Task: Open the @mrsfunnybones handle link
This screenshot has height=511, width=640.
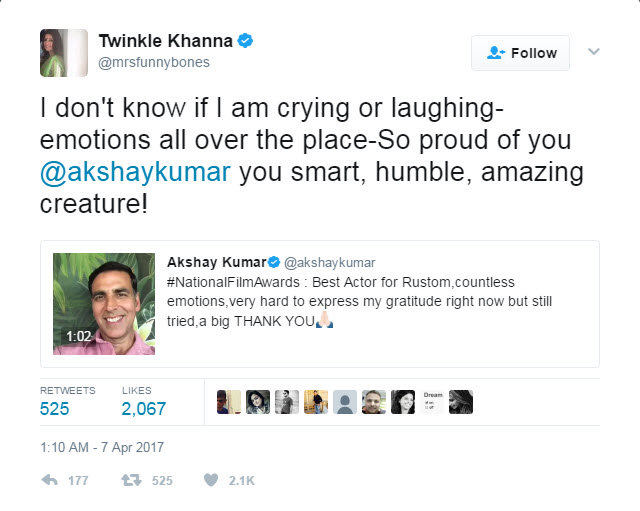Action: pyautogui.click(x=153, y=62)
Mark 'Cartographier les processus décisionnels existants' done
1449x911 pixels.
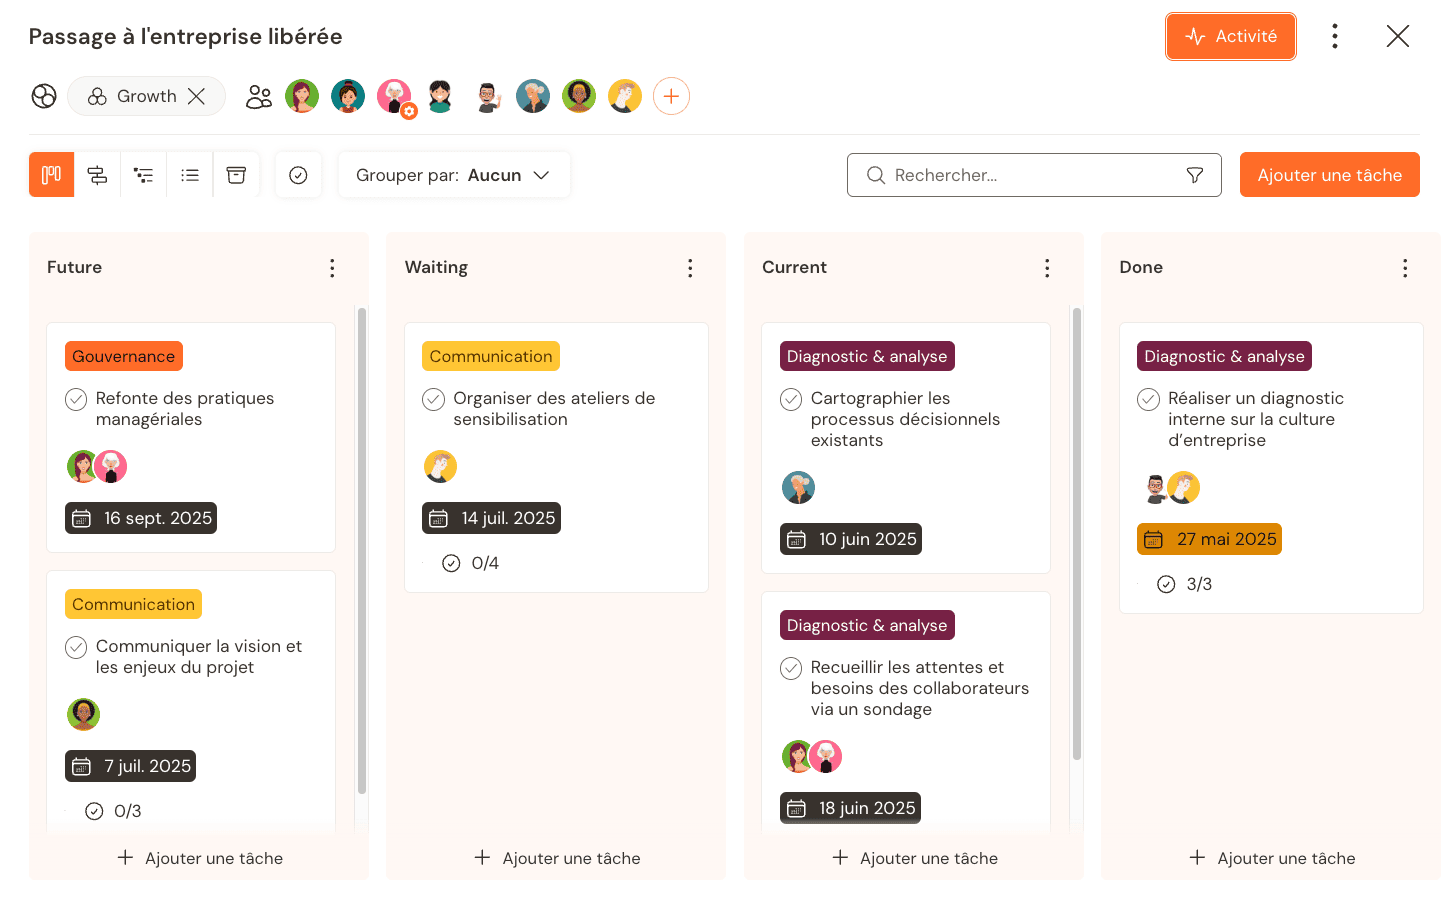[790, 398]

...

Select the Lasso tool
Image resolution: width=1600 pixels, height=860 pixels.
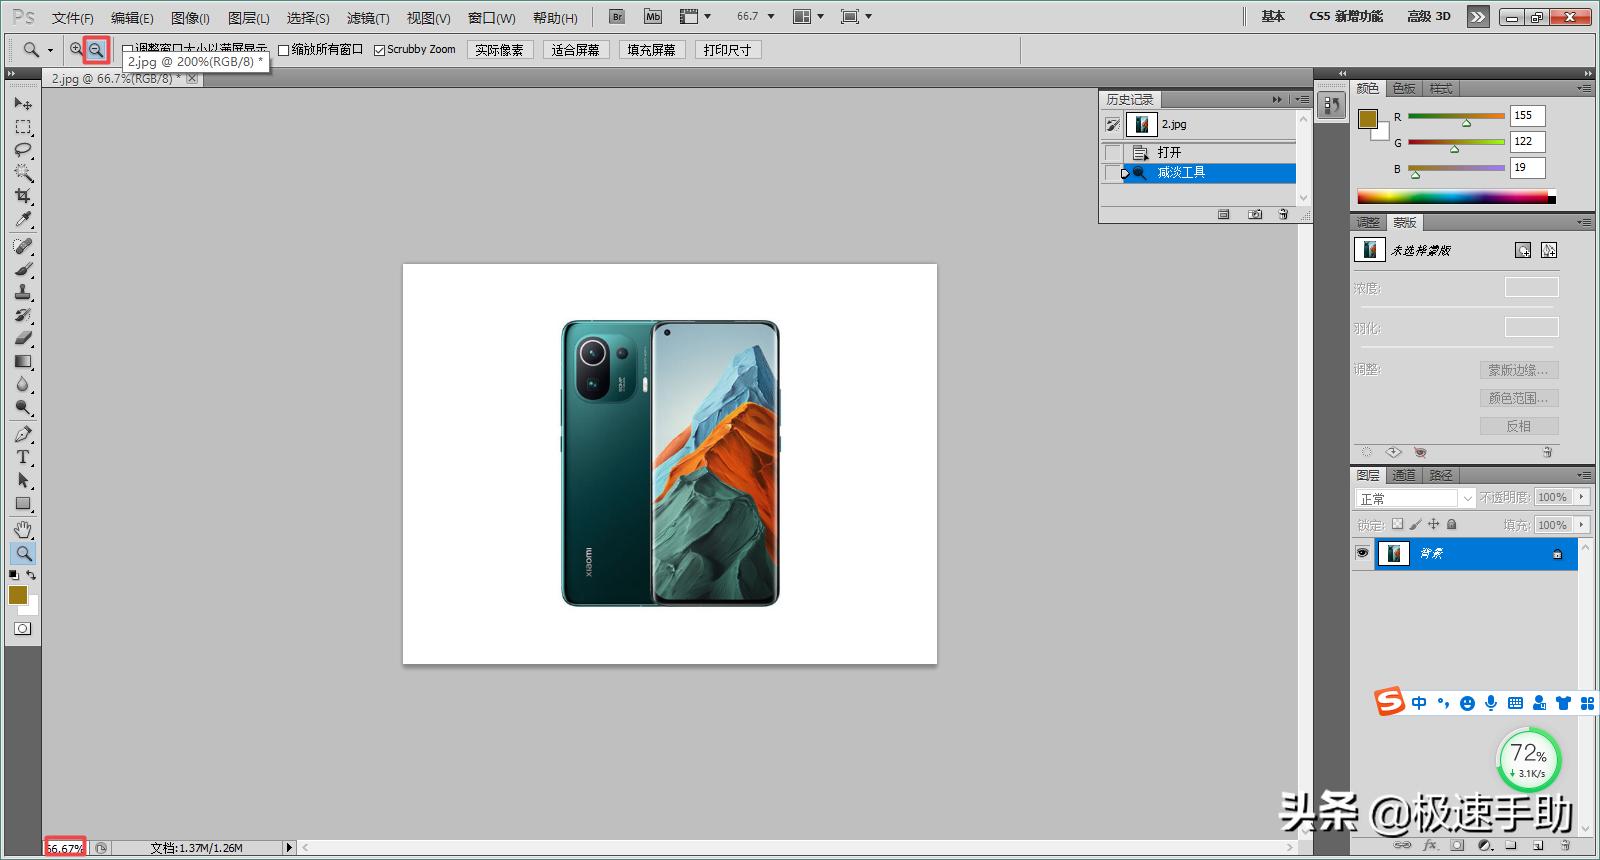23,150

*Consigna*.
Enumera, copiándolas tal cual, todas las líneas del listado que contienen la cadena "height".

*Resultado del ejercicio*.
This screenshot has height=511, width=640.
Image resolution: width=1600 pixels, height=860 pixels.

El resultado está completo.